What is being asked >>
Copy all of the records below verbatim.

Dataset records >>
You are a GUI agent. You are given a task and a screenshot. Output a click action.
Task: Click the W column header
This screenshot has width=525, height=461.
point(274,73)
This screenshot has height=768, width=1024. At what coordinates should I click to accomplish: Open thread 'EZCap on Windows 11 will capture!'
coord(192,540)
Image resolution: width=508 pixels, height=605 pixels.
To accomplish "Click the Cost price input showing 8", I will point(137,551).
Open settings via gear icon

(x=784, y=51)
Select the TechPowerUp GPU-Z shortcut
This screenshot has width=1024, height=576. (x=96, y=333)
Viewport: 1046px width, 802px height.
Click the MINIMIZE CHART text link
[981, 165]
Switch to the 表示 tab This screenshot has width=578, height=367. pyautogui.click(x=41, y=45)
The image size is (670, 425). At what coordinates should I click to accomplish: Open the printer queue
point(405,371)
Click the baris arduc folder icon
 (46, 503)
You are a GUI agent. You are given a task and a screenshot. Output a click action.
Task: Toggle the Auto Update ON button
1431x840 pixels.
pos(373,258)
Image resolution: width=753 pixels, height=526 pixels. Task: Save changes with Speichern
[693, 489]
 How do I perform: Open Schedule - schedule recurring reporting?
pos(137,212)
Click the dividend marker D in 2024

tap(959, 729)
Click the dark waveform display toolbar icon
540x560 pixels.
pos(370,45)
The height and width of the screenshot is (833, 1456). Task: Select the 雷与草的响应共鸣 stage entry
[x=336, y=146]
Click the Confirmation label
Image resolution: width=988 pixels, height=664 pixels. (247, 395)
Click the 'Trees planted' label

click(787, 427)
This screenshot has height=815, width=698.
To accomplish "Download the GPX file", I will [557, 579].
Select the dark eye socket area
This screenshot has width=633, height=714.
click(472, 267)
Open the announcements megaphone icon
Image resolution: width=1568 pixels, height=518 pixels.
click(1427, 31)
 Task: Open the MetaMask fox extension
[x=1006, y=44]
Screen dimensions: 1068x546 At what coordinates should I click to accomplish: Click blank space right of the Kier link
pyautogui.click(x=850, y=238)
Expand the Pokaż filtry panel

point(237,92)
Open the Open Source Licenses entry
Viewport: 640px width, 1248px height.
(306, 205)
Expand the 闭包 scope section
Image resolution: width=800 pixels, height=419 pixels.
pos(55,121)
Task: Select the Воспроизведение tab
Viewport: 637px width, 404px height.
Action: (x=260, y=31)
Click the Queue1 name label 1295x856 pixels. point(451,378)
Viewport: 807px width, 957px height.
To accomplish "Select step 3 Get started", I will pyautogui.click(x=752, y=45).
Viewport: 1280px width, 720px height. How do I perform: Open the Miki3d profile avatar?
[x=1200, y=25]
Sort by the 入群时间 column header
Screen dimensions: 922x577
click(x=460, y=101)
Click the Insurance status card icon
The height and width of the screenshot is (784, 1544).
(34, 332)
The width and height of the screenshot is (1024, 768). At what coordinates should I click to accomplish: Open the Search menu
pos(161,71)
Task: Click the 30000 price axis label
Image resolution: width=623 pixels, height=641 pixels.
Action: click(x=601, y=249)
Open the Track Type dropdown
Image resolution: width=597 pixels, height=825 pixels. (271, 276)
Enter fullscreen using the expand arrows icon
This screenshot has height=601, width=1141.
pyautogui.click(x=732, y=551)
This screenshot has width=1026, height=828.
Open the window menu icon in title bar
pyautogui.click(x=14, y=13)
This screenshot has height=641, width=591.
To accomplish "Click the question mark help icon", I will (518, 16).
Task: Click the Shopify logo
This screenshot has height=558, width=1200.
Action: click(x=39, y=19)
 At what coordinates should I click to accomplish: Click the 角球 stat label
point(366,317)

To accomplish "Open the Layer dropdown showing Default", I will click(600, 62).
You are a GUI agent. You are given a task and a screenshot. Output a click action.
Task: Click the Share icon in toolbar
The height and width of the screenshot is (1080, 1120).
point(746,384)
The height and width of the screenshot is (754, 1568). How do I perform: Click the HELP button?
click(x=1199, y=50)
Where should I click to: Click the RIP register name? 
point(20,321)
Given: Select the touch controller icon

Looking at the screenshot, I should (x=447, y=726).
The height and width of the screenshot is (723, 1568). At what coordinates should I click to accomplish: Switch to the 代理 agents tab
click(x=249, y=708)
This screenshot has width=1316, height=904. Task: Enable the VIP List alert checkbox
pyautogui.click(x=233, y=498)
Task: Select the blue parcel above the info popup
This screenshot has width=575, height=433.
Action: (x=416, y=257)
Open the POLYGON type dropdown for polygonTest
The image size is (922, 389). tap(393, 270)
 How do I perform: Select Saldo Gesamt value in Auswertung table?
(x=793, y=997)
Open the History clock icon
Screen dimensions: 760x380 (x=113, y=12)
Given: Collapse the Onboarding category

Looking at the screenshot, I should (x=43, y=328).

Your response >>
You are a GUI agent. You are given a task and a screenshot. Output a click action.
Task: Click the W column header
This screenshot has width=525, height=461.
point(274,73)
This screenshot has height=768, width=1024. At what coordinates should I click to accomplish: Open thread 'EZCap on Windows 11 will capture!'
coord(192,540)
Image resolution: width=508 pixels, height=605 pixels.
To accomplish "Click the Cost price input showing 8", I will point(137,551).
Open settings via gear icon

(x=784, y=51)
Select the TechPowerUp GPU-Z shortcut
This screenshot has width=1024, height=576. (x=96, y=333)
Viewport: 1046px width, 802px height.
Click the MINIMIZE CHART text link
[981, 165]
Switch to the 表示 tab This screenshot has width=578, height=367. pyautogui.click(x=41, y=45)
The image size is (670, 425). At what coordinates should I click to accomplish: Open the printer queue
point(405,371)
Click the baris arduc folder icon
 (46, 503)
You are a GUI agent. You are given a task and a screenshot. Output a click action.
Task: Toggle the Auto Update ON button
1431x840 pixels.
pos(373,258)
Image resolution: width=753 pixels, height=526 pixels. Task: Save changes with Speichern
[693, 489]
 How do I perform: Open Schedule - schedule recurring reporting?
pos(137,212)
Click the dividend marker D in 2024

tap(959, 729)
Click the dark waveform display toolbar icon
540x560 pixels.
pos(370,45)
The height and width of the screenshot is (833, 1456). Task: Select the 雷与草的响应共鸣 stage entry
[x=336, y=146]
Click the Confirmation label
Image resolution: width=988 pixels, height=664 pixels. (247, 395)
Click the 'Trees planted' label

click(787, 427)
This screenshot has height=815, width=698.
To accomplish "Download the GPX file", I will [557, 579].
Select the dark eye socket area
This screenshot has width=633, height=714.
click(472, 267)
Open the announcements megaphone icon
Image resolution: width=1568 pixels, height=518 pixels.
click(1427, 31)
 Task: Open the MetaMask fox extension
[x=1006, y=44]
Screen dimensions: 1068x546 At what coordinates should I click to accomplish: Click blank space right of the Kier link
pyautogui.click(x=850, y=238)
Expand the Pokaż filtry panel

point(237,92)
Open the Open Source Licenses entry
Viewport: 640px width, 1248px height.
(306, 205)
Expand the 闭包 scope section
Image resolution: width=800 pixels, height=419 pixels.
pos(55,121)
Task: Select the Воспроизведение tab
Viewport: 637px width, 404px height.
Action: (x=260, y=31)
Click the Queue1 name label 1295x856 pixels. point(451,378)
Viewport: 807px width, 957px height.
To accomplish "Select step 3 Get started", I will pyautogui.click(x=752, y=45).
Viewport: 1280px width, 720px height. How do I perform: Open the Miki3d profile avatar?
[x=1200, y=25]
Sort by the 入群时间 column header
Screen dimensions: 922x577
click(x=460, y=101)
Click the Insurance status card icon
The height and width of the screenshot is (784, 1544).
(34, 332)
The width and height of the screenshot is (1024, 768). At what coordinates should I click to accomplish: Open the Search menu
pos(161,71)
Task: Click the 30000 price axis label
Image resolution: width=623 pixels, height=641 pixels.
Action: click(x=601, y=249)
Open the Track Type dropdown
Image resolution: width=597 pixels, height=825 pixels. (271, 276)
Enter fullscreen using the expand arrows icon
This screenshot has height=601, width=1141.
pyautogui.click(x=732, y=551)
This screenshot has width=1026, height=828.
Open the window menu icon in title bar
pyautogui.click(x=14, y=13)
This screenshot has height=641, width=591.
To accomplish "Click the question mark help icon", I will (518, 16).
Task: Click the Shopify logo
This screenshot has height=558, width=1200.
Action: click(x=39, y=19)
 At what coordinates should I click to accomplish: Click the 角球 stat label
point(366,317)

To accomplish "Open the Layer dropdown showing Default", I will click(600, 62).
You are a GUI agent. You are given a task and a screenshot. Output a click action.
Task: Click the Share icon in toolbar
The height and width of the screenshot is (1080, 1120).
point(746,384)
The height and width of the screenshot is (754, 1568). How do I perform: Click the HELP button?
click(x=1199, y=50)
Where should I click to: Click the RIP register name? 
point(20,321)
Given: Select the touch controller icon

Looking at the screenshot, I should (x=447, y=726).
The height and width of the screenshot is (723, 1568). At what coordinates should I click to accomplish: Switch to the 代理 agents tab
click(x=249, y=708)
This screenshot has width=1316, height=904. Task: Enable the VIP List alert checkbox
pyautogui.click(x=233, y=498)
Task: Select the blue parcel above the info popup
This screenshot has width=575, height=433.
Action: (x=416, y=257)
Open the POLYGON type dropdown for polygonTest
The image size is (922, 389). tap(393, 270)
 How do I perform: Select Saldo Gesamt value in Auswertung table?
(x=793, y=997)
Open the History clock icon
Screen dimensions: 760x380 (x=113, y=12)
Given: Collapse the Onboarding category

Looking at the screenshot, I should (x=43, y=328).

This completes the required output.